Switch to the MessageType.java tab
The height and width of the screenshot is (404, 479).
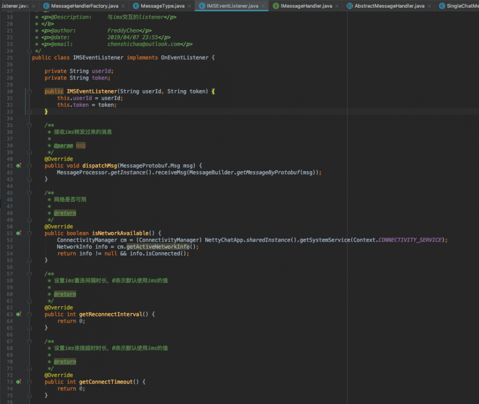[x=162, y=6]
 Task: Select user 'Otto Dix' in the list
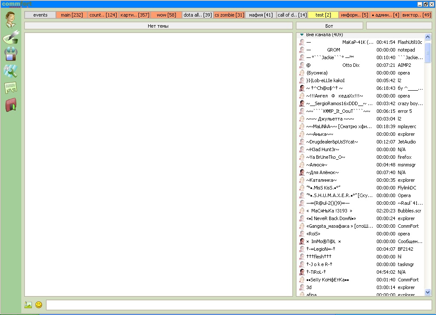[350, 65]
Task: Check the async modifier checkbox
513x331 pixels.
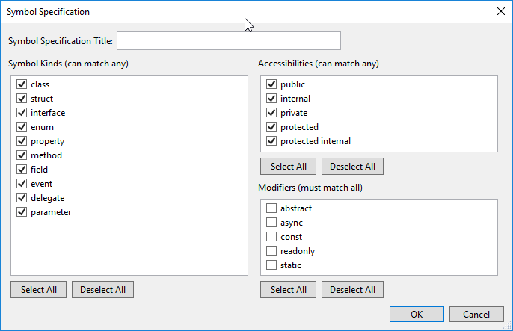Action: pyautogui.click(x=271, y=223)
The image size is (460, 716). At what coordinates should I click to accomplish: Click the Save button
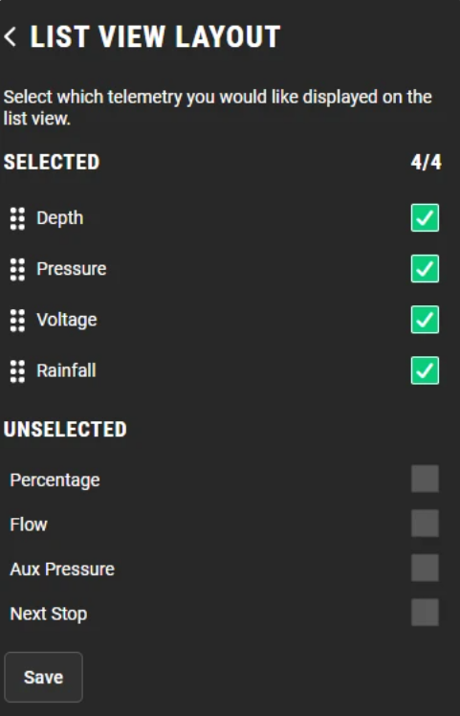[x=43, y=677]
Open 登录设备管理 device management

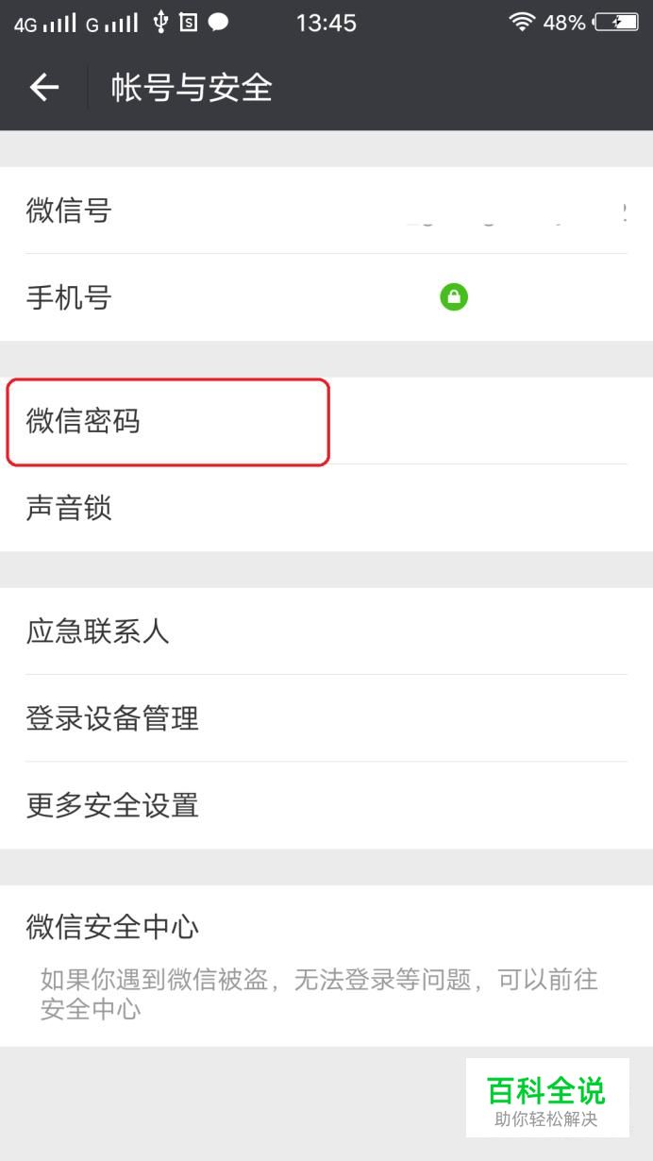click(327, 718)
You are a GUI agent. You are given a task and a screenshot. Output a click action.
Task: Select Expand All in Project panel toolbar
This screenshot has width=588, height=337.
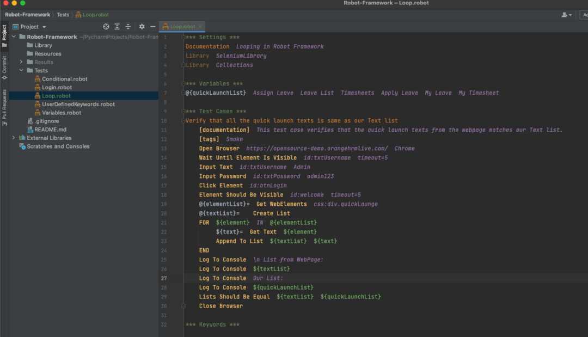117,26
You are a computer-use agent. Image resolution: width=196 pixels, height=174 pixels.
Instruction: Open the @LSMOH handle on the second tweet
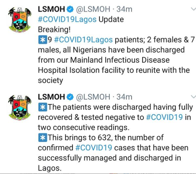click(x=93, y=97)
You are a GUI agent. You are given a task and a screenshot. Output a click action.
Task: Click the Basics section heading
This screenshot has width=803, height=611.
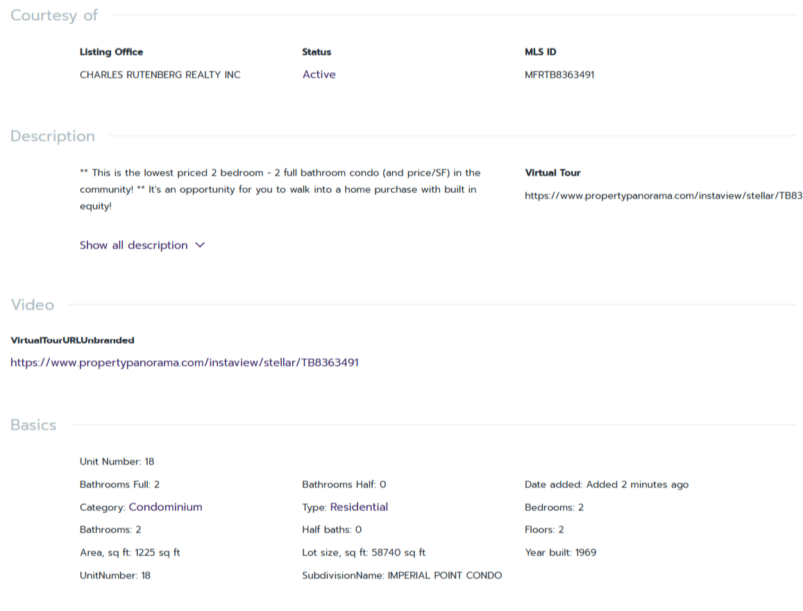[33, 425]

### Task objective
A word-for-word repeat of the lines from the line with "Task: Check the async modifier checkbox" to the last line of the data, both ends included and pictures left out, is all that should appear.

### Task response
Task: Check the async modifier checkbox
513x331 pixels.
Action: pyautogui.click(x=271, y=223)
The image size is (460, 716). At what coordinates should I click to accomplish: Click the Save button
[x=43, y=677]
Open 登录设备管理 device management

click(327, 718)
You are a GUI agent. You are given a task and a screenshot. Output a click action.
Task: Select Expand All in Project panel toolbar
This screenshot has width=588, height=337.
117,26
You are a computer-use agent. Image resolution: width=196 pixels, height=174 pixels.
Instruction: Open the @LSMOH handle on the second tweet
click(x=93, y=97)
You are a GUI agent. You are given a task and a screenshot. Output a click action.
Task: Click the Basics section heading
This screenshot has width=803, height=611.
[33, 425]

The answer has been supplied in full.